MandiF said:
I've just been reading through the forum and have found this and I have a bit of a concern about it, as I have a house in UK that I will be renting out when I get my visa through to live in Canada with my husband.
I have been told by the Rental management companies in Uk that I will have to pay 22% tax on the income in the UK as I will be an overseas landlord, and now I'm finding out that I also have to pay tax on it in Canada?
Is this true???
You report the gross rent income in your Canadian tax return, then deduct all expenses (mortgage interest, repairs, etc.) You also deduct tax paid to the UK on this income (I'm not sure whether you need to attach the proof of UK taxes paid or just keep it in case CRA asks). So, no, you're not taxed doubly on the rental income.
If you plan to keep the house for ages, one deduction you can claim in Canada is depreciation. There is a accepted schedule for the decline in value of the building (land appreciates in value; buildings decline in value with age). However if you sell the house this depreciation is "recaptured", so this is worth exploring (once) with an accountant so that you know exactly what to do about this.
Leaving Canada for good would be considered in effect a sale of the house (a deemed disposition), so don't think to avoid recapture by never actually selling the UK house. Death also triggers a deemed disposition.

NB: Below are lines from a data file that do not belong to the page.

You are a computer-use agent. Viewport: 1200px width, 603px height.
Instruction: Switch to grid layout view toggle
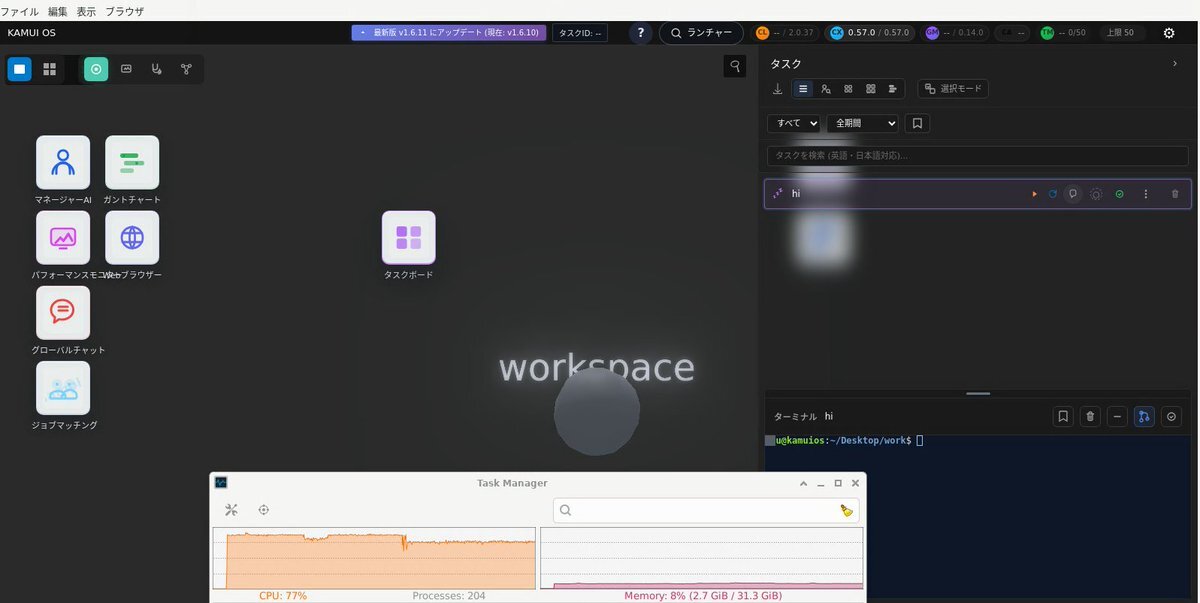49,69
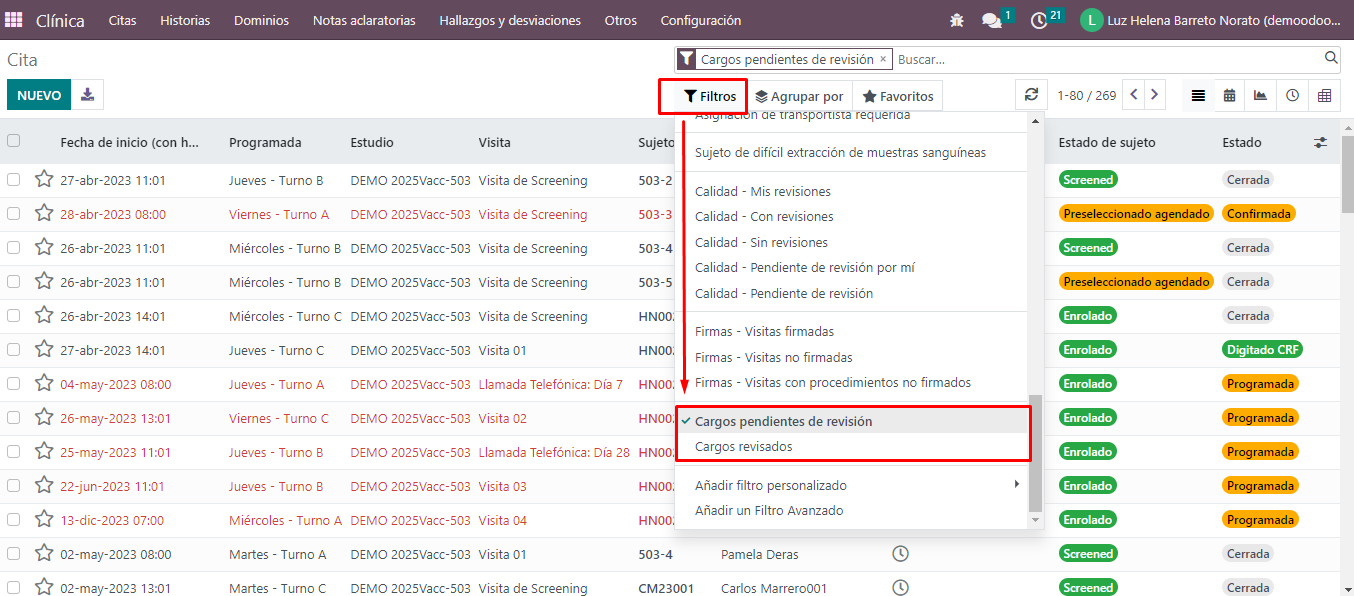Open the Hallazgos y desviaciones menu

tap(510, 20)
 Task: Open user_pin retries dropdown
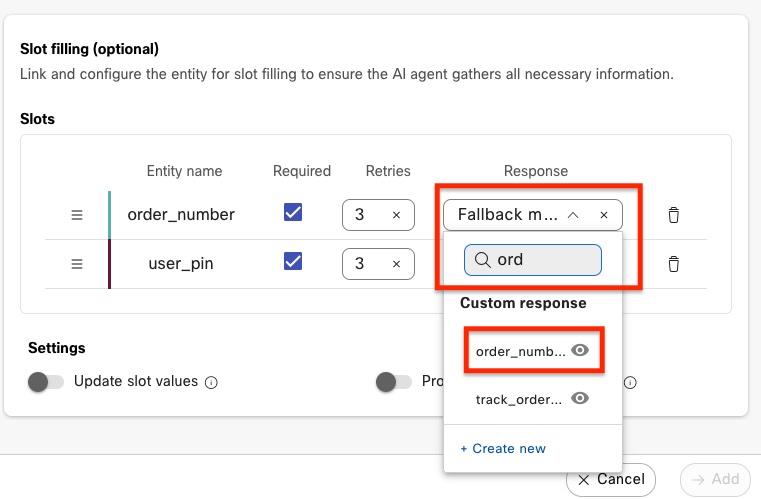[365, 264]
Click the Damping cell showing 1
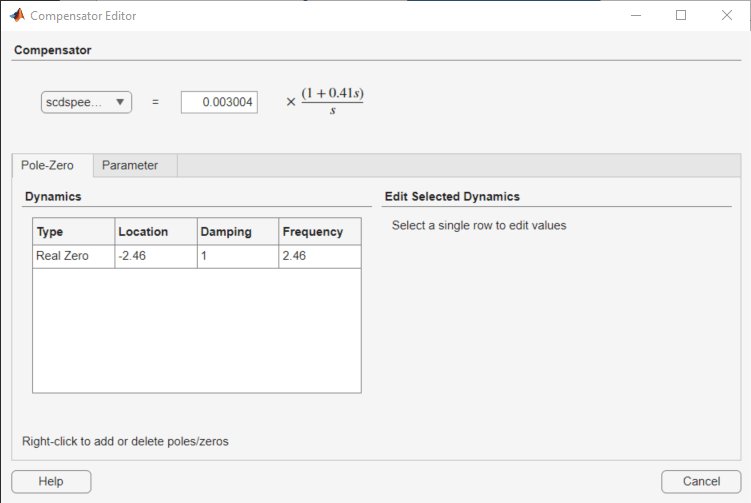 [237, 256]
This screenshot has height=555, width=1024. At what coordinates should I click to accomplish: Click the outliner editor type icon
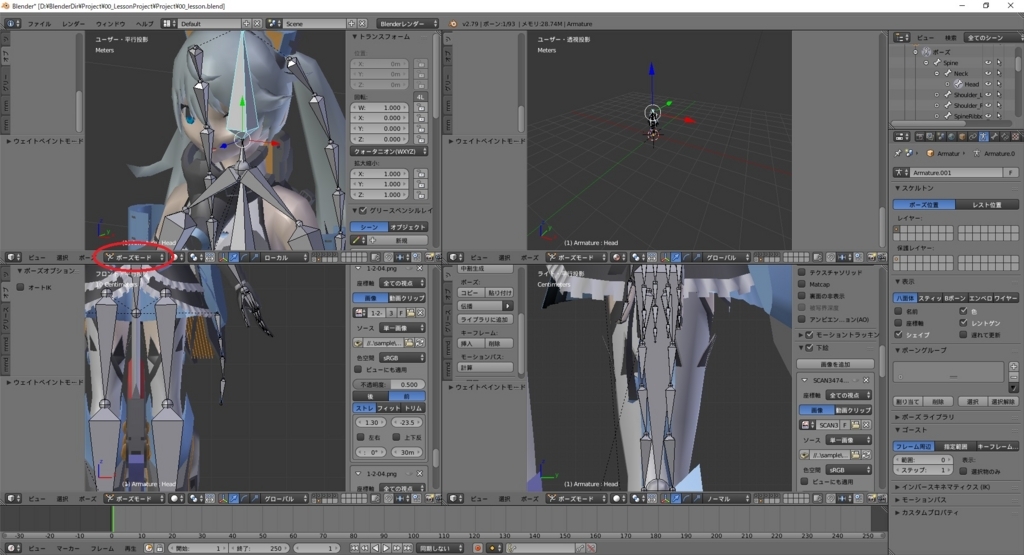(x=900, y=37)
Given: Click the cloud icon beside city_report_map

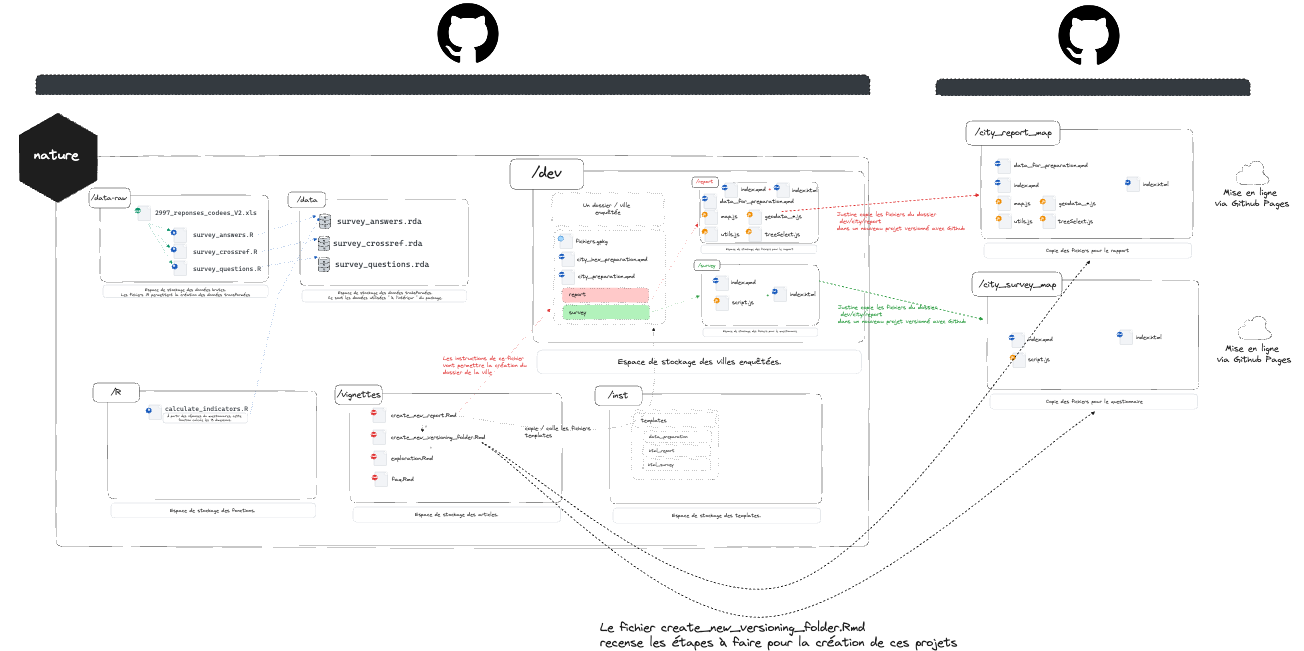Looking at the screenshot, I should pyautogui.click(x=1251, y=172).
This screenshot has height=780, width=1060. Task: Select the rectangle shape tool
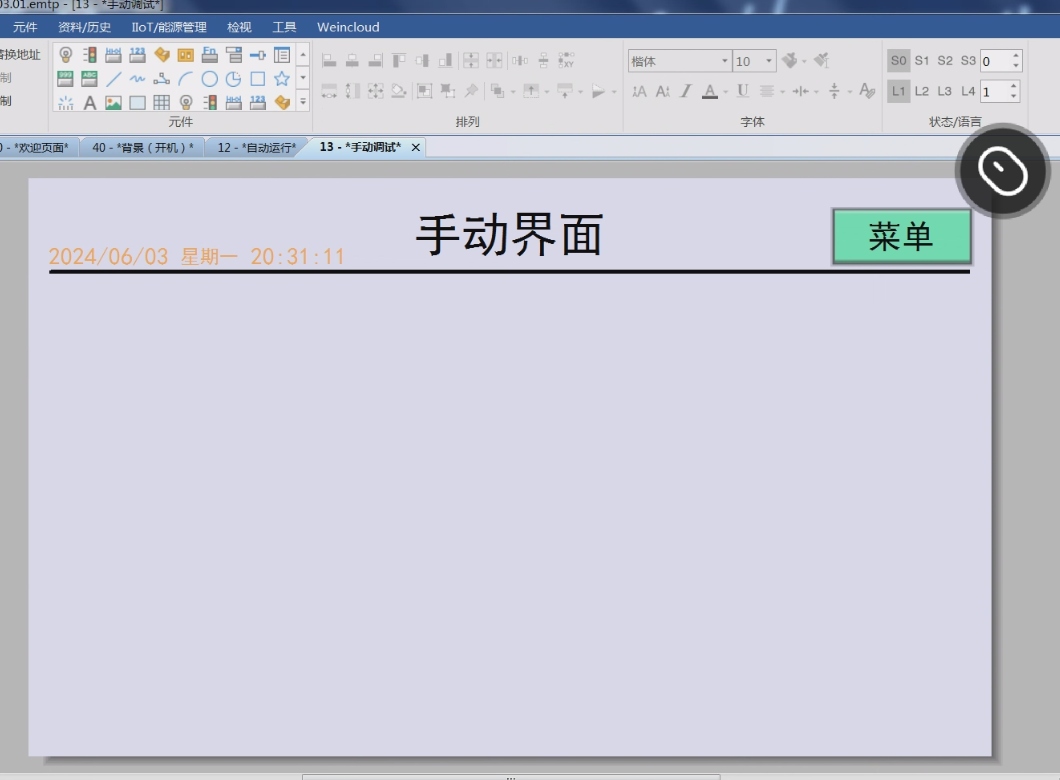tap(257, 79)
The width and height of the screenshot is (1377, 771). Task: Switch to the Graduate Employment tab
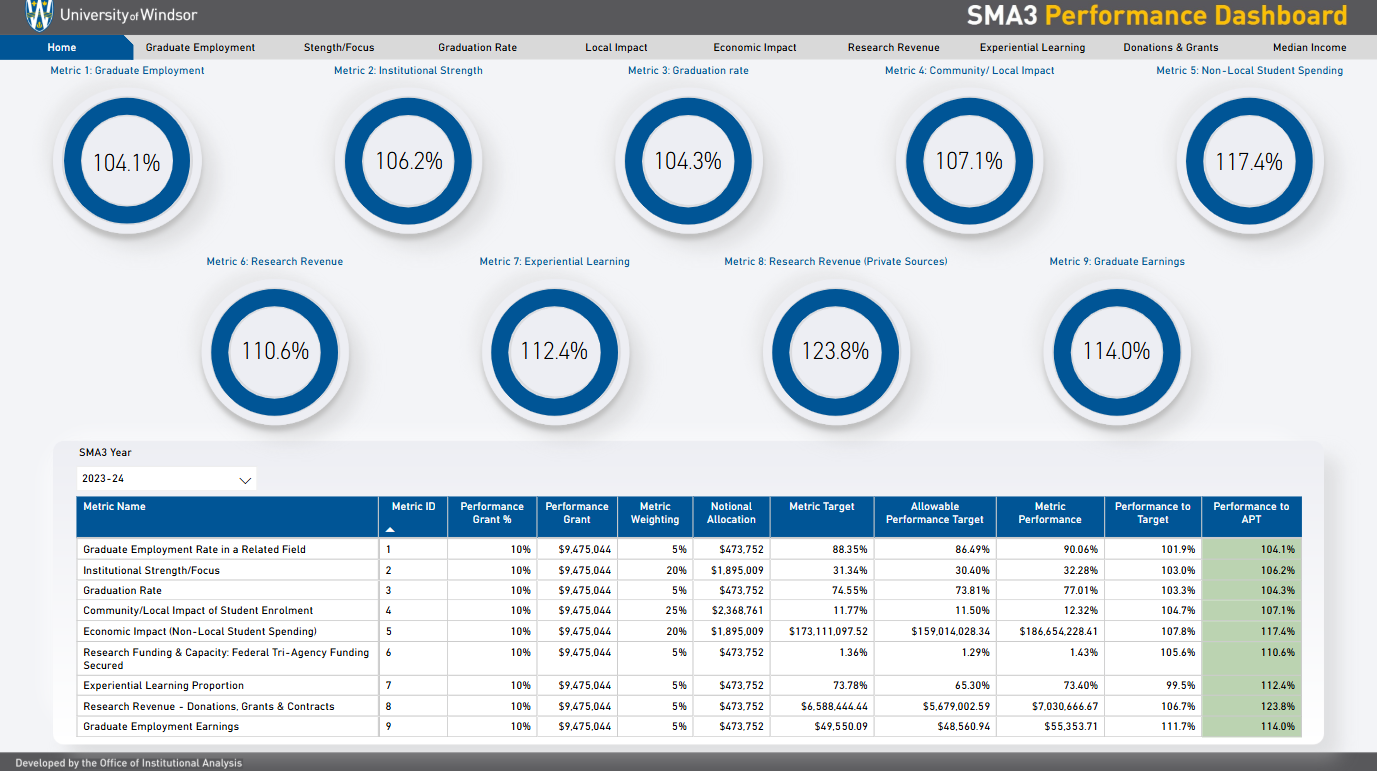coord(202,46)
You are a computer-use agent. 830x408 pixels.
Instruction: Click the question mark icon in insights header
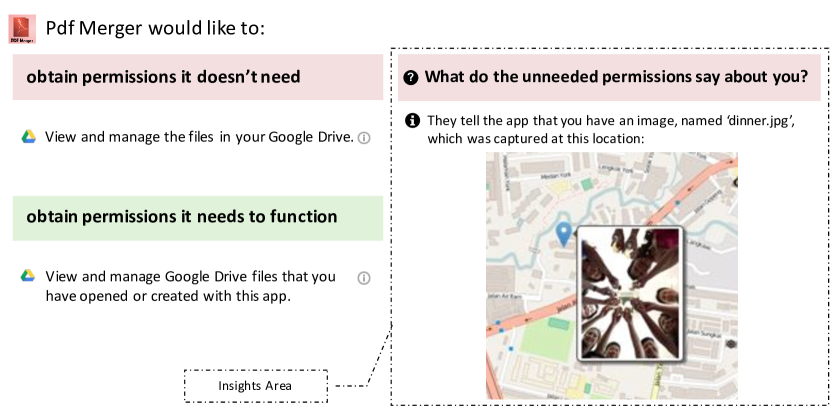(410, 77)
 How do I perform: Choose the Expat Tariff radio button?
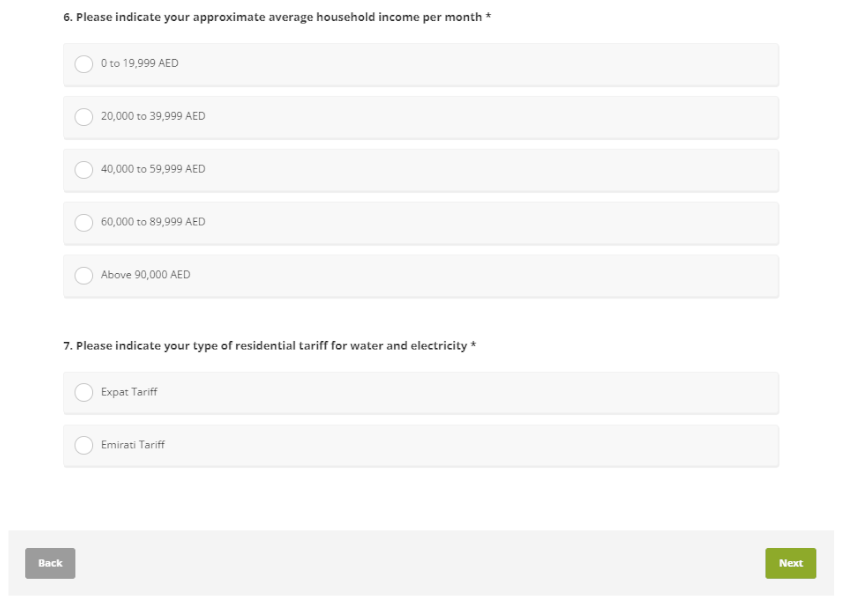click(x=84, y=392)
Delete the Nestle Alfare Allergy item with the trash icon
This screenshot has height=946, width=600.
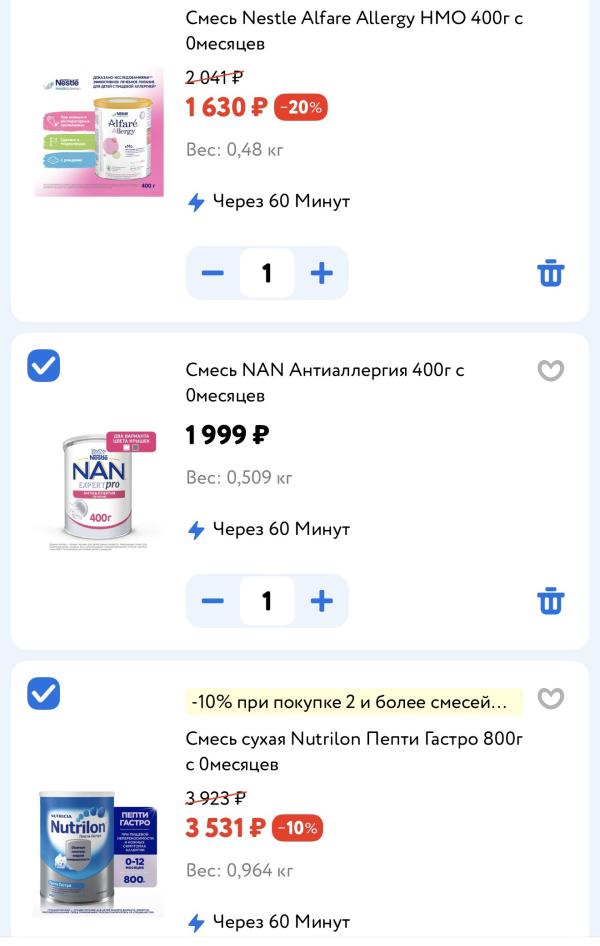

Why bother with depreciation? It might not be worth it. Or, if you are earning a high income from (say) employment, and the additional rental income would be highly taxed, depreciation reduces the Canadian tax payable. Then in retirement, when other income is lower, you could then repay the tax saved through claiming depreciation, but end up paying less. Better to pay tax later than sooner, but te bookkeeping is annoying.